My intention was not to cause pain but to visibilize the necessity of honoring all human life and to help a friend heal from the violence of genocide that she carries with her on a daily basis as an indigenous person. While the American flags on the Middlebury hillside symbolize to some the loss of innocent lives in New York, to others they represent centuries of bloody conquest and mass murder. As a settler on stolen land, I do not have the luxury of grieving without an eye to power. Three thousand flags is a lot, but the campus is not big enough to hold a marker for every life sacrificed in the history of American conquest and colonialism.
The emails filling my inbox indicate that this was not a productive way to start a dialogue about American imperialism. Nor did I imagine that it would be. Please understand that I am grappling with my complicity in the overwhelming legacy of settler colonialism. Part of this process for me is honoring the feelings and wishes of people who find themselves on the other side of this history.
I wish to further clarify that members of the local Abenaki community should in no way be implicated in today's events. Nor can I pretend to speak to their feelings about flags, burial sites, or 9/11.
Today I chose to act in solidarity with my friend. I understand that this action is confusing and hurtful for many in my community. I don't pretend to know if every action I take is right or justified-this process is painful and complicated. I do know that colonialism has been-and continues to be-a real and destructive force in the world that we live in. And for me, to honor life is to support those whose existence is a struggle against colonialism.
Please do not hesitate to email me or approach me if you wish to discuss this in person.

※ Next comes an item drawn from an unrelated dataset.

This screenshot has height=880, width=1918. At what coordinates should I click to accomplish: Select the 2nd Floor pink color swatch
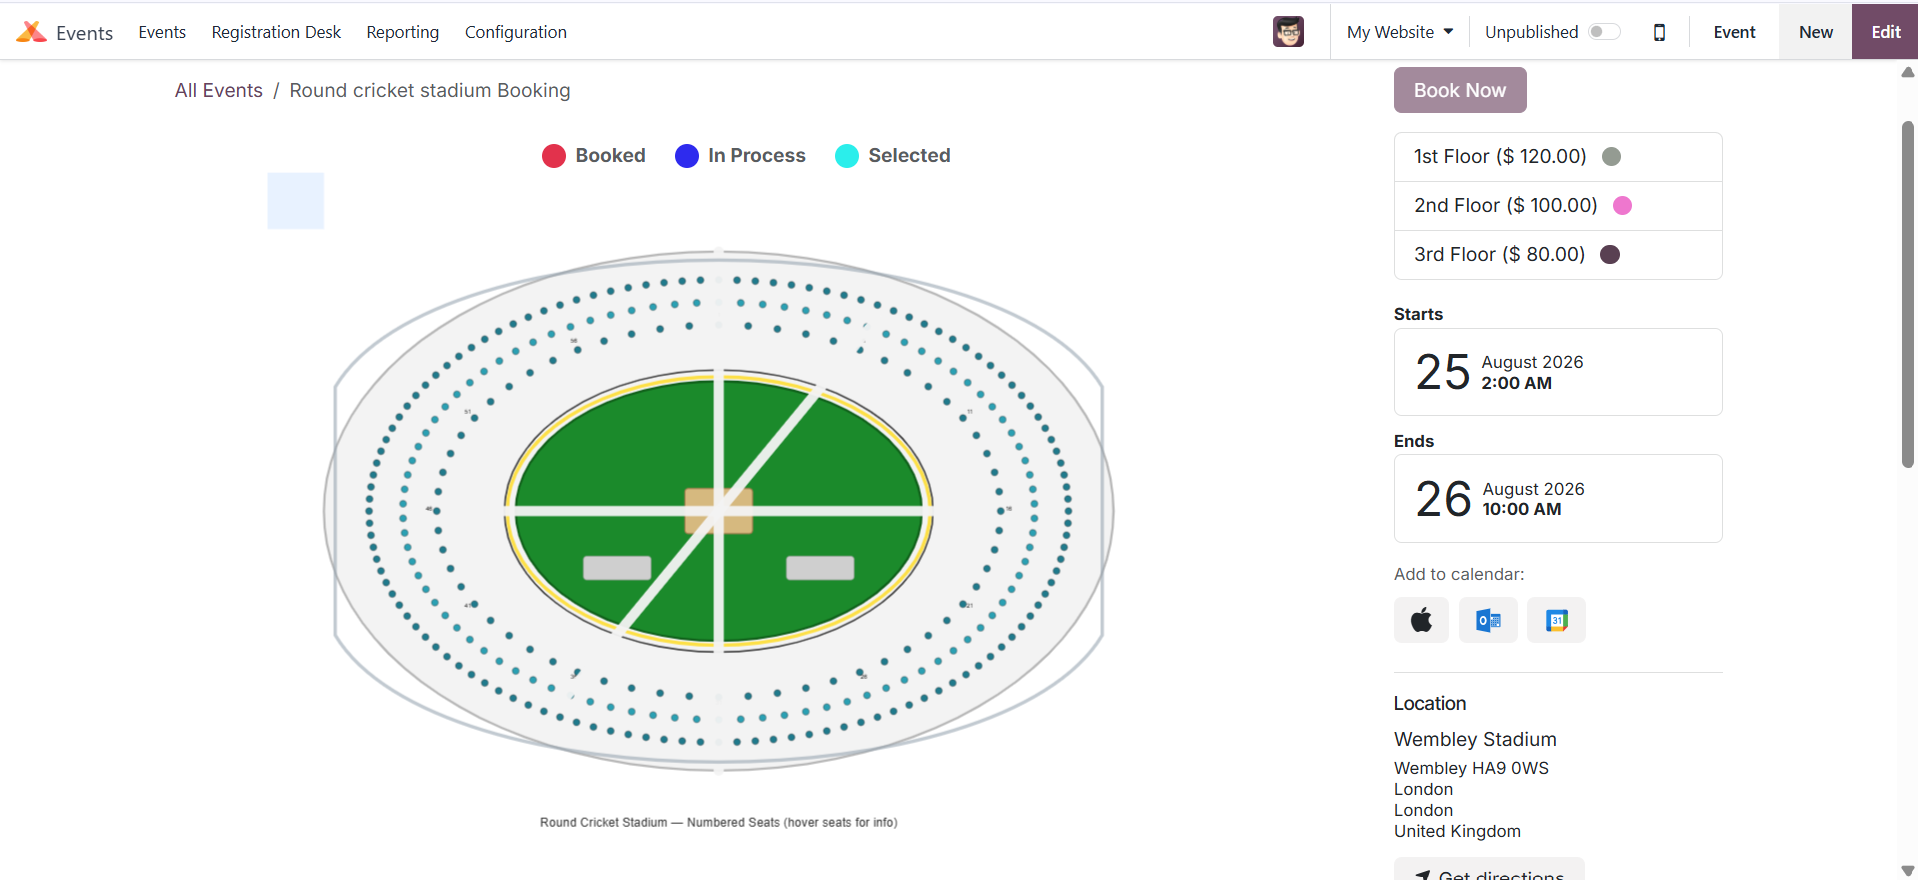coord(1623,205)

Well, obviously, Anna, your parent's either 1) were liberals who fed you this anti-American crud or 2) abdicated their job as parents teaching you respect for those who were killed in an act of mass murder 12 years ago.
But isn't it not surprising such disrespect for those we lost on 9/11 would happen, especially after our Community Organizer in Chief has turned this sacred day into a day to pick up garbage in your neighborhood?